_Document extract_
I already want to be done with the house shopping. It’s exhausting. But more than that, I very much want to be out of my apartment soon. When I moved into the complex I live in there hadn’t been any arrests on the premesis, there was security, and a gate. Today none of that is true. On my way out this morning I passed a guy from the building across the parking lot being arrested. I want out of this apartment and since the plan is to get a house – I want to get a house, now.
I’ve picked one out. I love it. My parents hate it. No, they won’t be living there but they are giving me the downpayment for the house and taking care of closing costs so their oppinion does matter. So we’re looking again. To date we’ve looked at around 20 houses and have about 15 more ear marked to look at.
While looking I’ve been shocked at how trashed many of the houses are. Funny odors, carpet I’m scared to walk on, walls I won’t dare touch and unknown stuff smeared on walls or the ceiling. Some of the houses I’ve wondered if I would leave alive. And then there are others that are very nice. Those are usually out of my price range and priced below what they’re worth, which is still a little more than I can afford.

_Information provided_
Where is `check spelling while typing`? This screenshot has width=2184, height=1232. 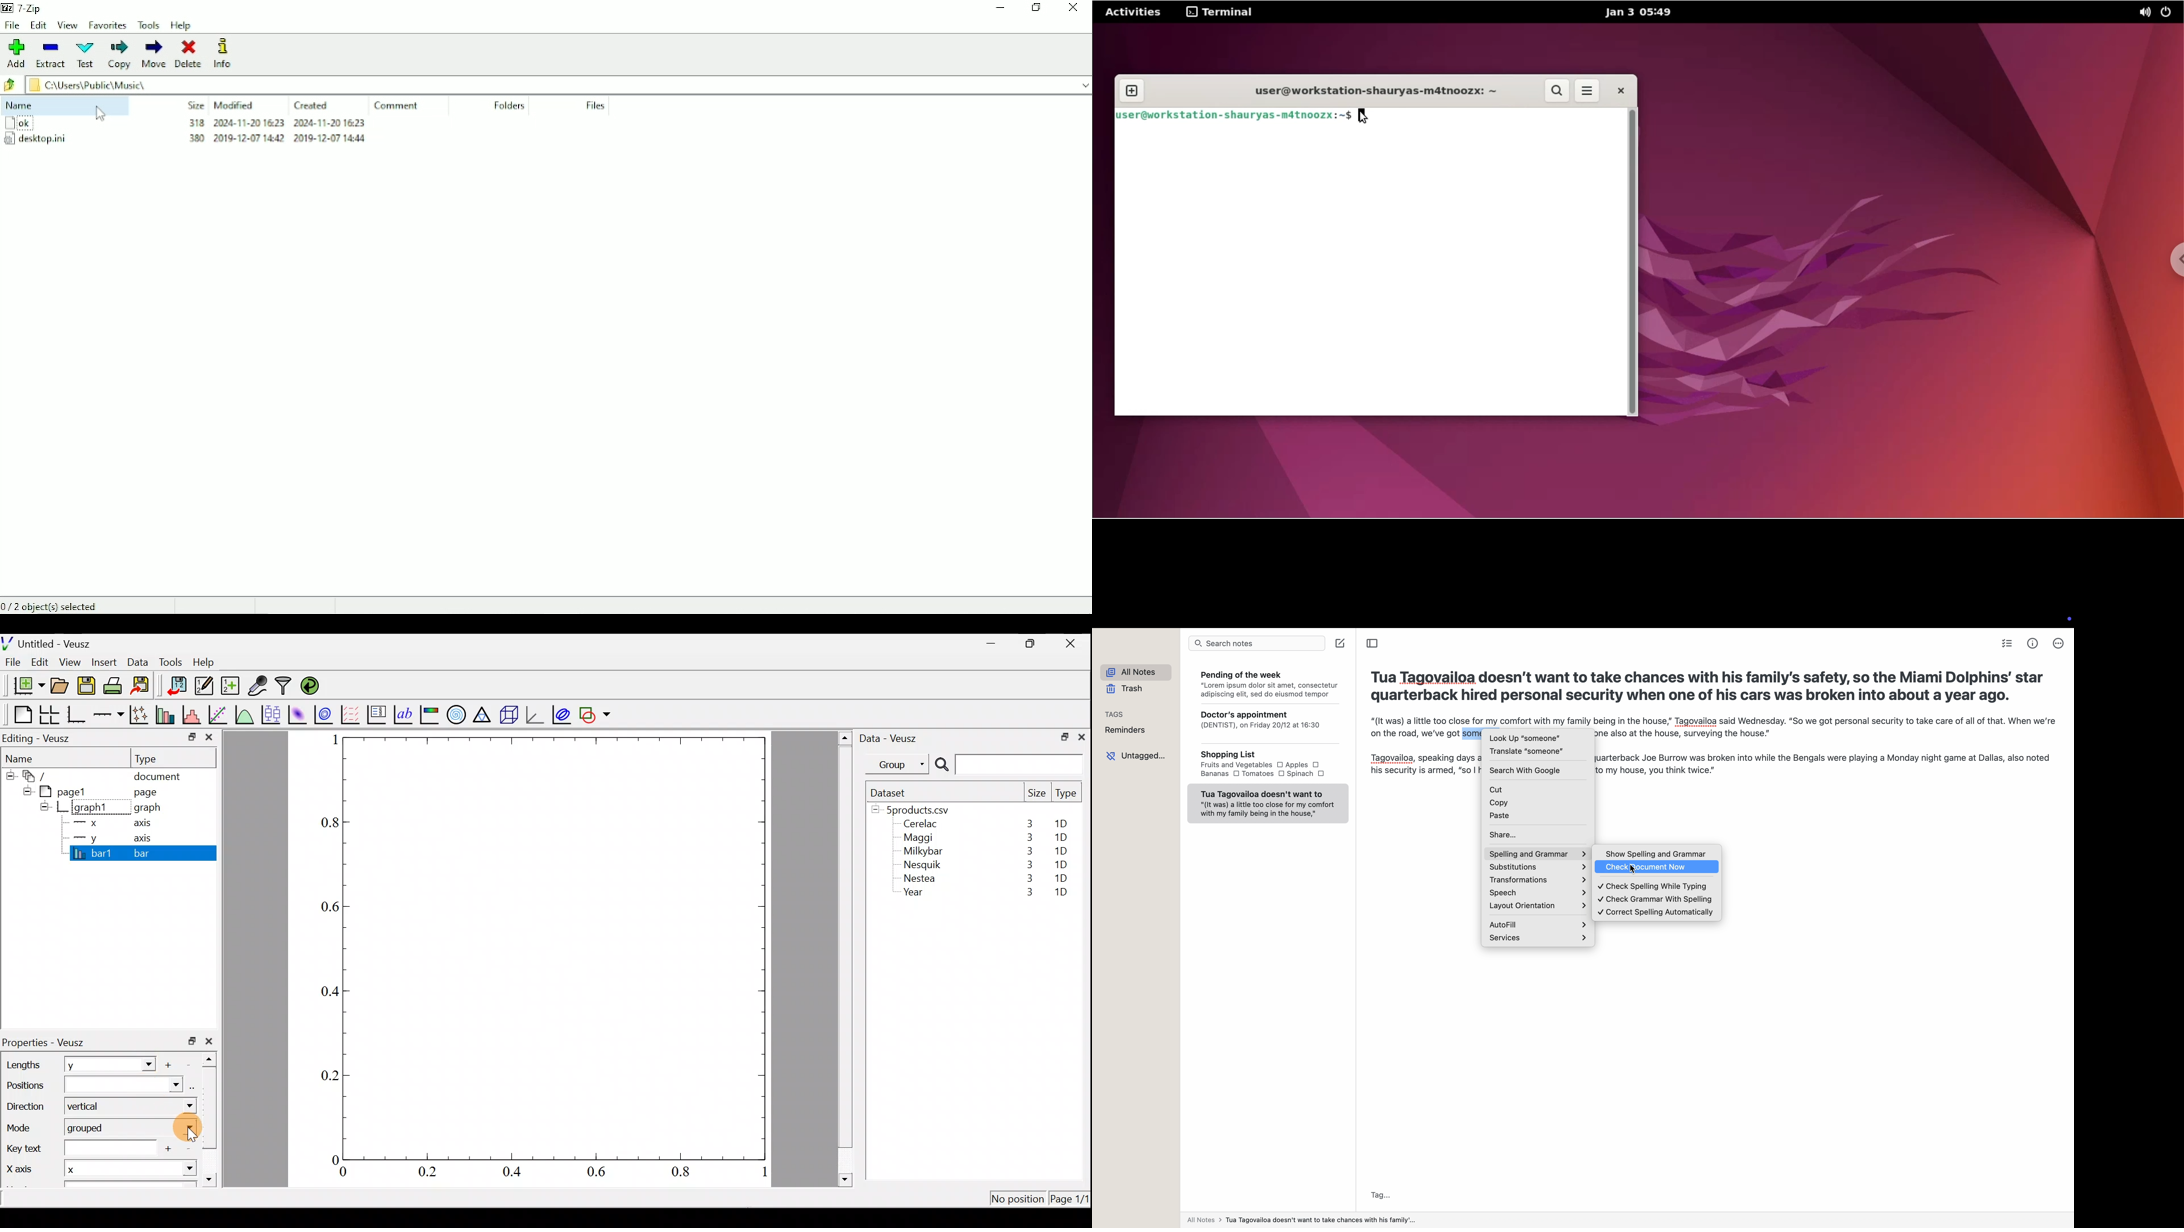 check spelling while typing is located at coordinates (1656, 886).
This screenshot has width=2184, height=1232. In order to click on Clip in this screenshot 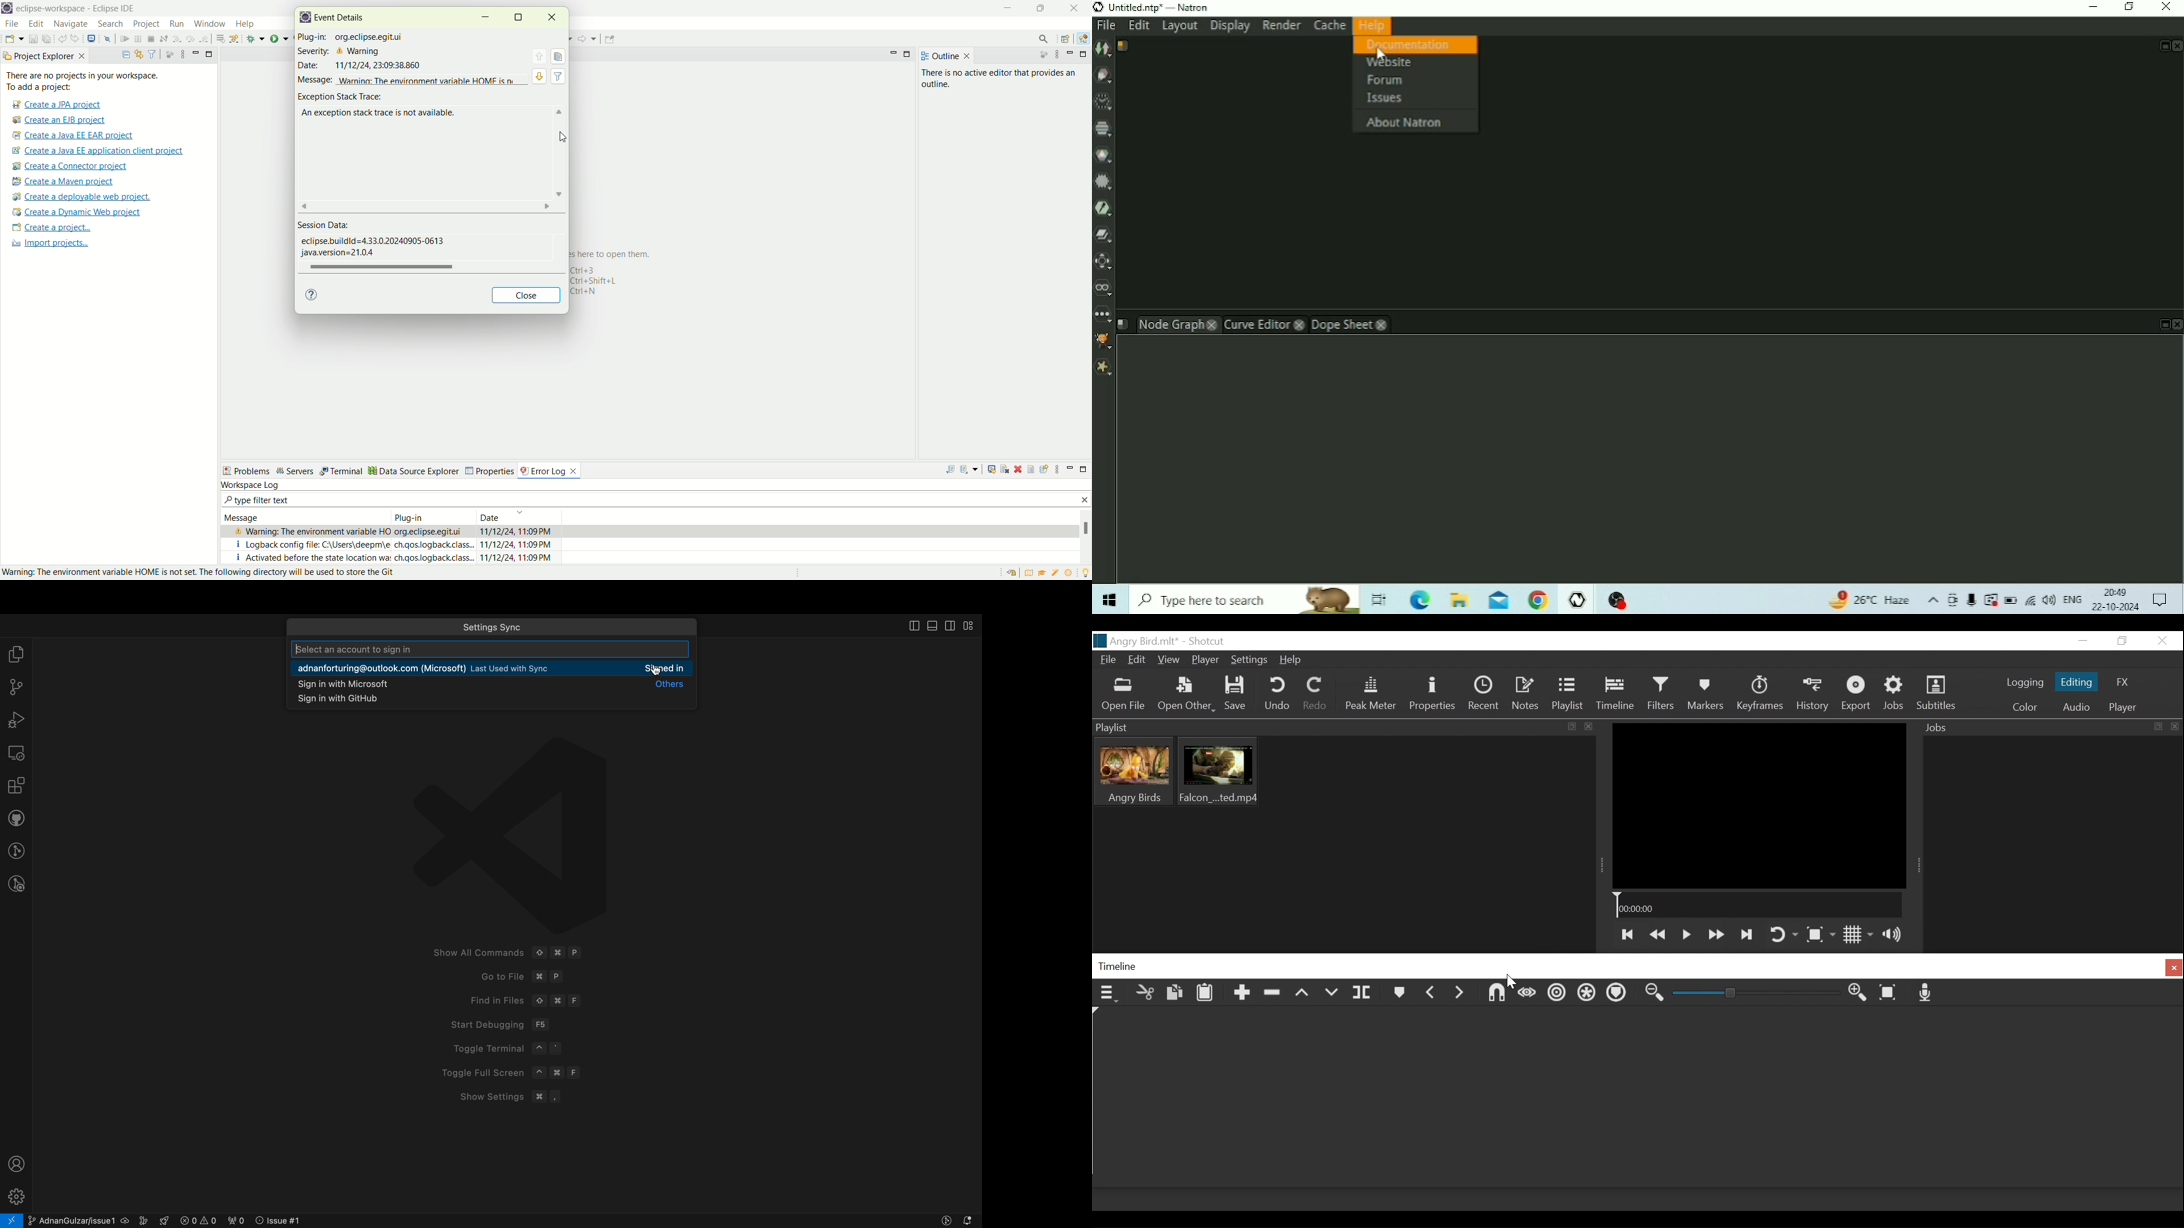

_Prompt_
Please pick up the house-hunting post after its final sentence and keep writing it.

_Reply to the exercise_
The issue I’m having is my parents think I can get something that is in good repair, nice quality and acceptable location for about $70,000 – because that’s what my grandmother got about four or five years ago. They refuse to understand that the market where my grandmother moved is different. That I’m looking at houses that are newer and the economy has changed.
Last night my mother went shopping with us. I’m not sure if she grasped what it is we’re looking at or if she understood it all better. Here’s hoping she did, because we have 11 houses to look at tonight and the idea exhausts me.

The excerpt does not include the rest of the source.